→ Testo fornito
──────────────────────────────
Non solo un film di mostri extraterrestri: è una commedia gustosissima, tutta strizzate d’occhio e citazioni. David Duchovny fa il verso con divertito umorismo al suo personaggio di Fox Mulder in “X-Files” (solo che Mulder non avrebbe mai potuto mostrare il culo nudo ai militari in segno di spregio); Orlando Jones non è meno spiritoso nel parodiare la rappresentazione dei negri nel cinema americano d’oggi; poi ci sono il super-demenziale Seann William Scott, Julianne Moore che in versione “comedy” riesce benissimo (altro che “Hannibal”!) e una comparsata di Dan Aykroyd, attore-feticcio di Reitman, come sboccato e iracondo governatore dell’Arizona. Scorre lungo questo film uno spirito anarchico e demenziale che scalda il cuore. Vedi per esempio la scena esilarante dell’“operazione” di Orlando Jones per estrargli un insetto alieno, un incrocio fra la chirurgia a freddo, la sodomizzazione e il parto, coi compagni a fianco del lettino a confortarlo - scherzo sulla sodomia che tornerà rovesciato e ingigantito nello strepitoso finale, un grandissimo esempio di cinema rabelaisiano.
Nella diseguale carriera di Ivan Reitman, “Evolution” è un punto alto: il suo miglior film dopo “Ghostbusters” (meglio anche dell’intelligente “Dave - Presidente per un giorno”). Del resto fra i due film c’è un legame netto, anche se Reitman non ha più come sceneggiatore Harold Ramis. “Evolution” fa per la fantascienza quello che “Ghostbusters” aveva fatto per l’horror, anche qui
mettendo in scena un trio di salvatori scassati in opposizione alla potenza delle forze dell’ordine ufficiali.
Potremmo dire che Reitman ha sempre sottolineato una morale americanissima, vagamente alla Frank Capra, del “piccolo uomo” che si sputa sulle mani e combatte (e vince) coi suoi poveri mezzi.
──────────────────────────────
→ Dati
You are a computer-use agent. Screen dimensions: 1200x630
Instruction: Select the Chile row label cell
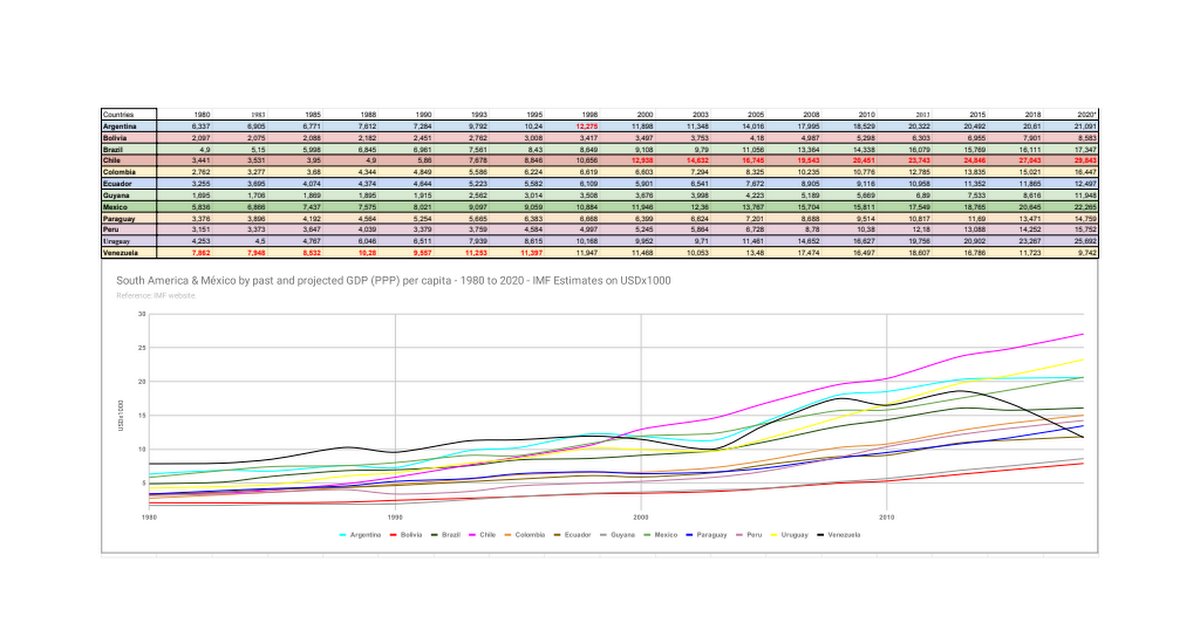click(x=128, y=161)
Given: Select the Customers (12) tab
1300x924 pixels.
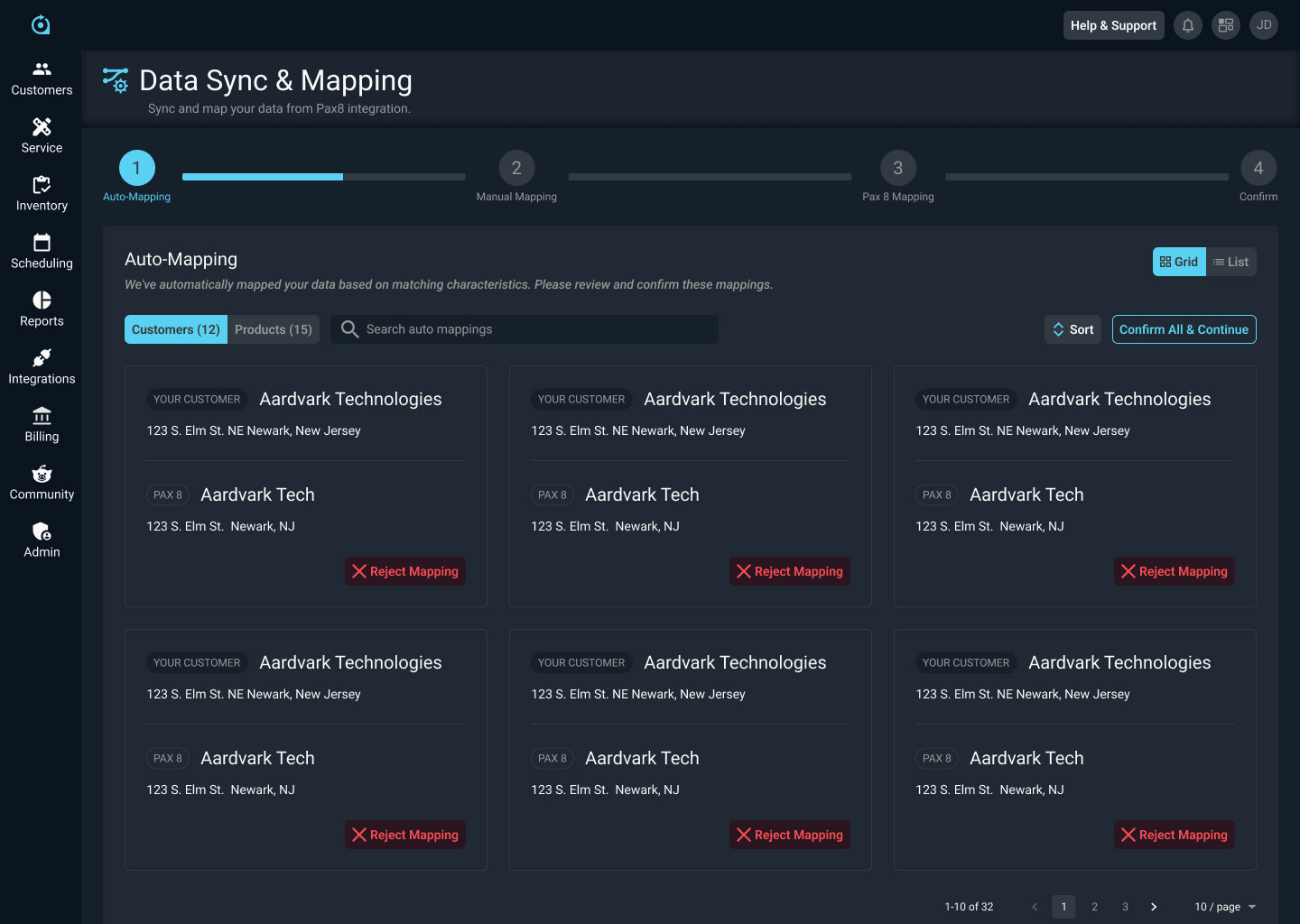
──────────────────────────────
→ Consegna
Trasforma in un elenco puntato il paragrafo della recensione che comincia con «Nella diseguale carriera», senza perderne i fatti principali.

→ Risultato
- Nella carriera diseguale di Ivan Reitman, “Evolution” è un punto alto.
- È il suo miglior film dopo “Ghostbusters”, migliore anche di “Dave - Presidente per un giorno”.
- Tra “Evolution” e “Ghostbusters” c’è un legame netto, anche se Harold Ramis non è più lo sceneggiatore di Reitman.
- “Evolution” fa per la fantascienza ciò che “Ghostbusters” aveva fatto per l’horror.
- Anche qui c’è un trio di salvatori scassati contrapposto alla potenza delle forze dell’ordine ufficiali.